Although taking a screenshot seems like a fast and practical way to do this, this campaign and others like it show just how dangerous doing this can be. This is why old-fashioned paper and pen is the best way to store your seed phrases. However, you should also store them under lock and key to protect them further.
How to stay safe from malicious apps spreading malware
Although you can end up with a malware infection from clicking on malicious links, downloading email attachments from unknown senders and through piracy, one of the most common ways is via malicious apps either on official or unofficial app stores.
For this reason, you need to be extremely careful when putting any new app on your iPhone or Android phone. You want to make sure that you read an app’s reviews and check its rating but since these can be faked, you also want to look for external reviews on other sites. If you can find one, video reviews are an even better option since you get to see an app in action before installing it.
It’s also worth noting that even good apps can go bad when injected with malicious code which is why I always recommend limiting the number of apps you have installed on your devices. With fewer apps installed, there’s less of a risk that you downloaded a malicious one or that a legitimate app has been hijacked by hackers.
Before downloading any new app, you first want to ask yourself if you really need it. It’s likely one of your existing apps or even your phone’s operating system is able to accomplish the same thing.
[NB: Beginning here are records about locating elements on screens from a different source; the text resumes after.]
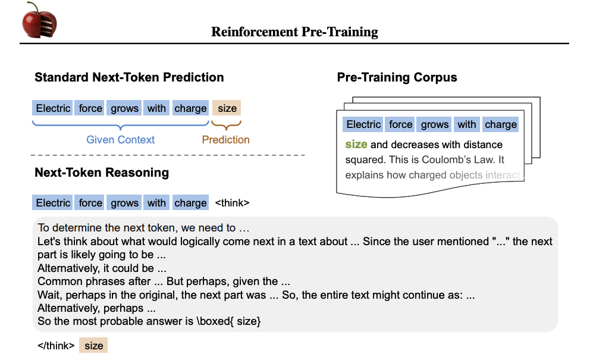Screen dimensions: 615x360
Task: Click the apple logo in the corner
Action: coord(39,20)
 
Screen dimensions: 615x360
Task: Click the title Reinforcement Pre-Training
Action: coord(294,32)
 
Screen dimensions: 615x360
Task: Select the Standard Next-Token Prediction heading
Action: coord(129,77)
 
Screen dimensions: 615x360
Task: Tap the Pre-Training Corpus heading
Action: coord(397,77)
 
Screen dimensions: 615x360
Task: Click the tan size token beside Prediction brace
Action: coord(227,108)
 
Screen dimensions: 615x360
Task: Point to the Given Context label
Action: coord(120,140)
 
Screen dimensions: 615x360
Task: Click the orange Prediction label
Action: coord(225,140)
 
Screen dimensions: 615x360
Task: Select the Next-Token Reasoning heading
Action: coord(102,173)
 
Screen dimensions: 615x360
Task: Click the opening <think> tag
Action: coord(232,203)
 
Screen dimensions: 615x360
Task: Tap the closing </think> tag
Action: coord(56,346)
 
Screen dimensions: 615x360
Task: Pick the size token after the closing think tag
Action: coord(93,346)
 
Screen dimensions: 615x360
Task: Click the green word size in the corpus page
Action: coord(356,145)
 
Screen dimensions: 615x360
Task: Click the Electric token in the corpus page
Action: coord(363,124)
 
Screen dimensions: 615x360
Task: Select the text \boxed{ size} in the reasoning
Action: coord(228,321)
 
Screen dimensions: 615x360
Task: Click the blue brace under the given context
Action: coord(121,125)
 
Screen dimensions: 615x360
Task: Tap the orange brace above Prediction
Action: coord(226,125)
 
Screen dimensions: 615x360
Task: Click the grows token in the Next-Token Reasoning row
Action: coord(124,202)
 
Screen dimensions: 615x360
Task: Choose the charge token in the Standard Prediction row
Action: coord(190,108)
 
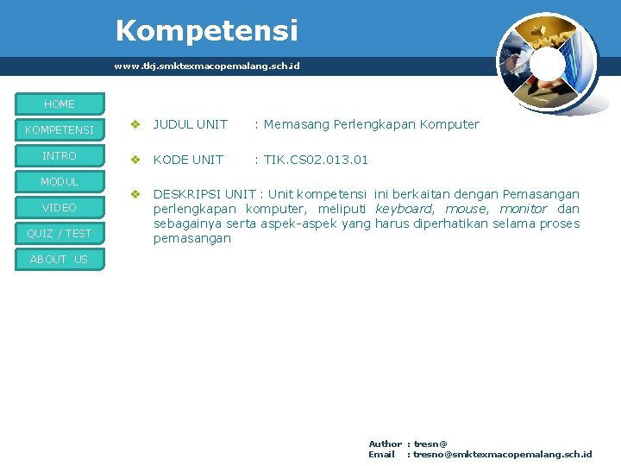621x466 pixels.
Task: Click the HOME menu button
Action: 60,104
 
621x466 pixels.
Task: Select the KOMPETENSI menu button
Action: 60,130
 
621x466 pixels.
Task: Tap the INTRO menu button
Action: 60,156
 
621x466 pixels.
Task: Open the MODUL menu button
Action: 60,182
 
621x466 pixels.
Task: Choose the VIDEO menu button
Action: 60,208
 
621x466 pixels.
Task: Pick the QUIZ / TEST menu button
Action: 60,234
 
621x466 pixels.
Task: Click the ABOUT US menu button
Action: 60,260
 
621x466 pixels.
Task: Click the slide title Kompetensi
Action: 207,31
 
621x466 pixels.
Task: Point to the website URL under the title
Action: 207,66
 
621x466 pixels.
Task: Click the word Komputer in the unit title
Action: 449,124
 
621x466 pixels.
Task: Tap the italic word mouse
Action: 466,209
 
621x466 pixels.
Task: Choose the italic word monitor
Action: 524,209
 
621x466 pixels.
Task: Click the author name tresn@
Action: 430,444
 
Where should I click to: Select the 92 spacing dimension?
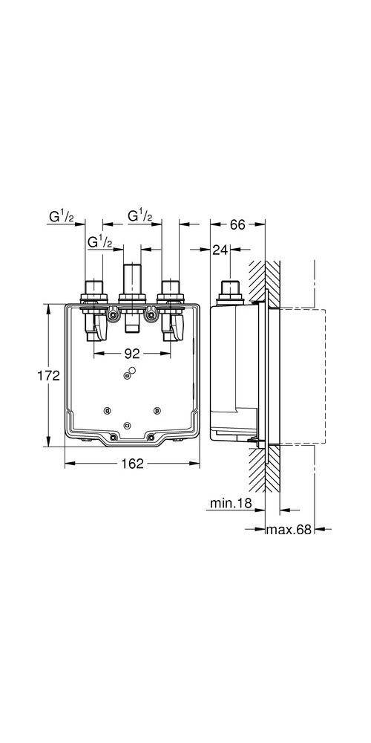(133, 354)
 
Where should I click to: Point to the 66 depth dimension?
(237, 224)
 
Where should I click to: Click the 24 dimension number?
(220, 250)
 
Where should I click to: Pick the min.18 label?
(230, 504)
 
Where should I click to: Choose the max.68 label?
(289, 530)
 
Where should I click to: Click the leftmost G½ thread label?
(61, 216)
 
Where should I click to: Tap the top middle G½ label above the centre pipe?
(139, 216)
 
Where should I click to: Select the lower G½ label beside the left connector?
(99, 242)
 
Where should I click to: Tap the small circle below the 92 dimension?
(132, 372)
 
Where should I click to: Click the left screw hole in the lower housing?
(108, 411)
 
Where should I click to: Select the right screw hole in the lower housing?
(156, 411)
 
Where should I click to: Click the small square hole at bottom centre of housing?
(128, 425)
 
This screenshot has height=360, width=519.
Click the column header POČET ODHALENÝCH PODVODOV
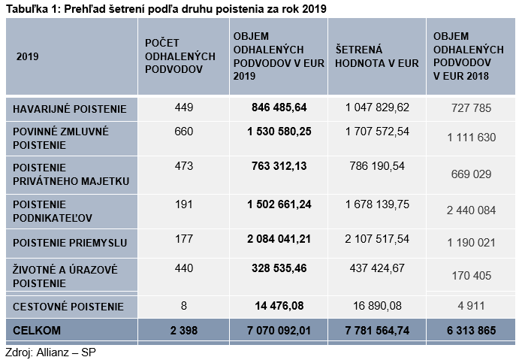point(180,56)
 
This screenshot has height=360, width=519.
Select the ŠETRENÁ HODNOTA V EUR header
point(377,56)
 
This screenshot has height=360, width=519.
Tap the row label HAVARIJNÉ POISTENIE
point(70,109)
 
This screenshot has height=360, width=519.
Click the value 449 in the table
point(184,107)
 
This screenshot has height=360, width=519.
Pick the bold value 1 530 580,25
point(279,132)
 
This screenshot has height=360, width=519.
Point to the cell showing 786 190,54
point(377,165)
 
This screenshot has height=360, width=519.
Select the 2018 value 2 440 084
point(471,210)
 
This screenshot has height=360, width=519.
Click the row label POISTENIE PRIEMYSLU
point(70,243)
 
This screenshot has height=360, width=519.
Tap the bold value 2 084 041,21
point(279,239)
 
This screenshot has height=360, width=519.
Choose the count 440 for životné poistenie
point(184,268)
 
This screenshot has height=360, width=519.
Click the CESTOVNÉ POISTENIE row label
point(68,307)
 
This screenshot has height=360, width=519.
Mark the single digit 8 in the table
point(184,305)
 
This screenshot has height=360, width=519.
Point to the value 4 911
point(471,305)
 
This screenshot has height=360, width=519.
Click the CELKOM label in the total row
point(36,330)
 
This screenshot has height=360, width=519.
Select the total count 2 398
point(184,330)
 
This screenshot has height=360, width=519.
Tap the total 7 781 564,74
point(377,330)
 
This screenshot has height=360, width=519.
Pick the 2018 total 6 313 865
point(471,330)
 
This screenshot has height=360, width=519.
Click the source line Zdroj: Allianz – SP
point(50,352)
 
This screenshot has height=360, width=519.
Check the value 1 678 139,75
point(377,204)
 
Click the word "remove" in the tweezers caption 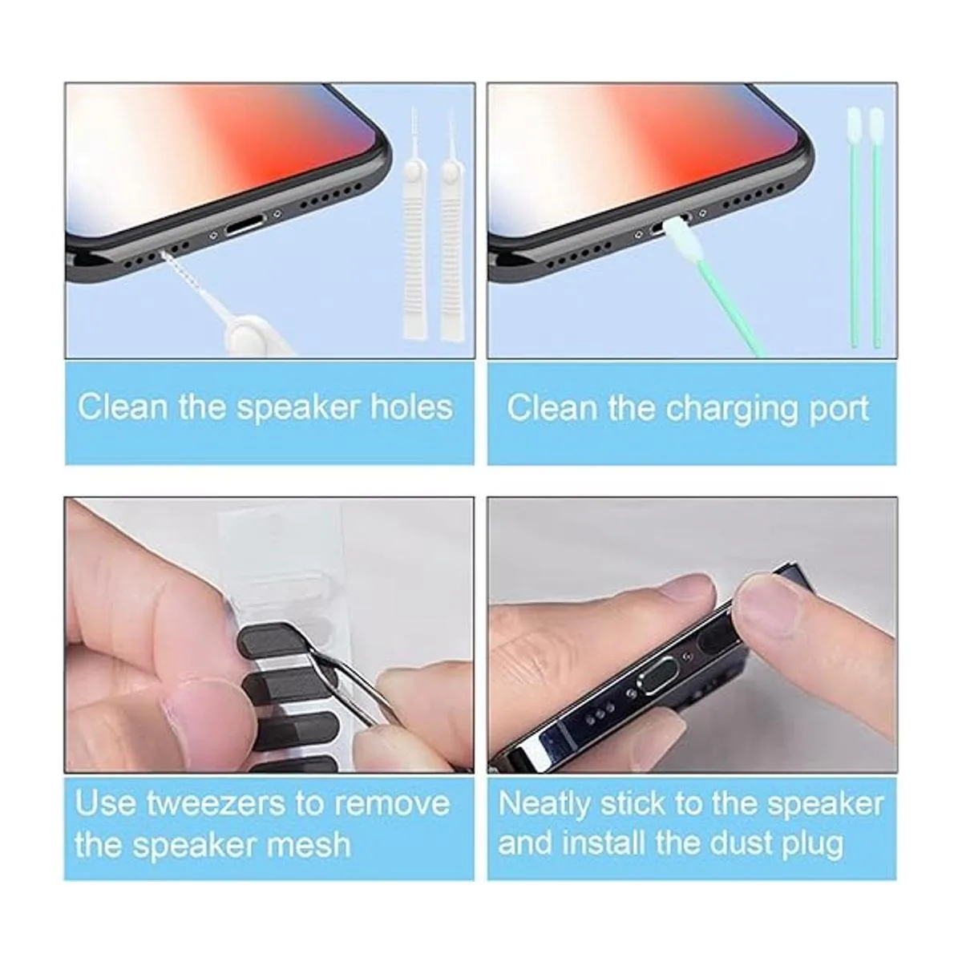(x=392, y=803)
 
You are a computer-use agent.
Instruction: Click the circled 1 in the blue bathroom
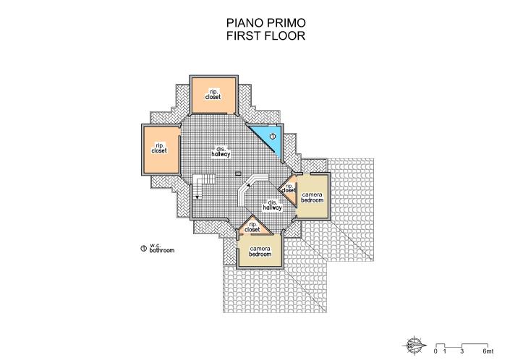(x=273, y=136)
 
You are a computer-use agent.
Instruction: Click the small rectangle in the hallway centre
(x=237, y=173)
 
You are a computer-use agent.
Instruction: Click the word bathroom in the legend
(x=162, y=252)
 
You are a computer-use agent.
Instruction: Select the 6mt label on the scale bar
(x=488, y=352)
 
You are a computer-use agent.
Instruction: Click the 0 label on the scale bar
(x=435, y=352)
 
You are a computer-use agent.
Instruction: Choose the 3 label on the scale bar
(x=462, y=352)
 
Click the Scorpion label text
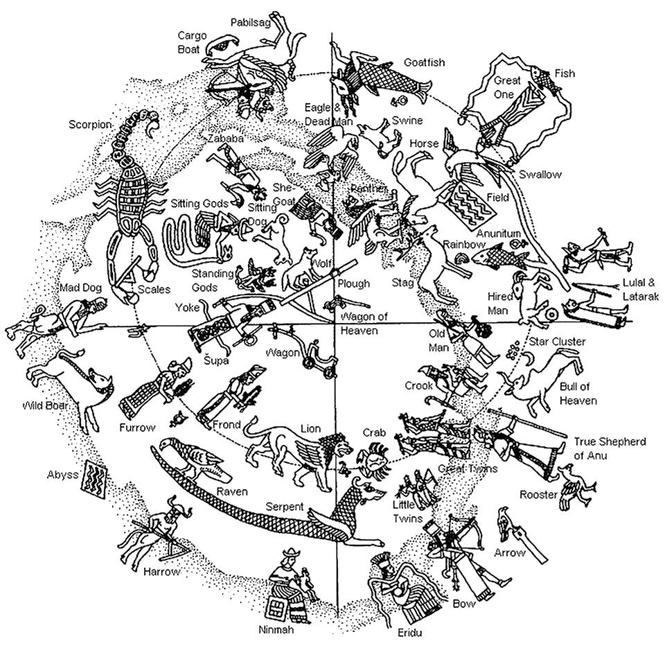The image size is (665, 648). [x=89, y=125]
I always recommend limiting the number of apps you have installed on your devices. With fewer apps installed, there’s less of a risk that you downloaded a malicious one.
Additionally, you also want to stick to trusted and well-known apps when possible and for most people, you should never sideload any app onto your phone. The reason being is that the apps on Apple’s App Store and the Google Play Store go through rigorous security checks that both sideloaded apps and those from unofficial app stores don’t.
Bad apps do manage to slip through the cracks from time to time. However, if you aren’t carelessly downloading new ones, you’ll be far less likely to accidentally install a malicious app.
As for staying safe from mobile malware, if you have an Android phone, you want to make sure that Google Play Protect is enabled on your devices. This free and built-in security app scans all of your existing apps and any new ones you download for malware or other malicious activity to keep you safe. For extra protection though, you might also want to consider running one of the best Android antivirus apps alongside it.
While there’s no equivalent to these Android antivirus apps due to Apple’s own malware scanning restrictions, the best Mac antivirus software from Intego is able to scan both your iPhone or iPad for malware but they have to be plugged into a Mac via USB cable to do so.
Malicious apps aren’t going anywhere anytime soon given how successful they’ve been for hackers in malware campaigns like the one described above. However, if you think before you tap and limit the number of apps on your phone overall, your chances of ending up with a malware infection after downloading a malicious app will be a lot lower.
Likewise, you also want to make sure that you talk to both your younger and older family members and friends about the risks posed by malicious apps in order to keep everyone you know safe from hackers.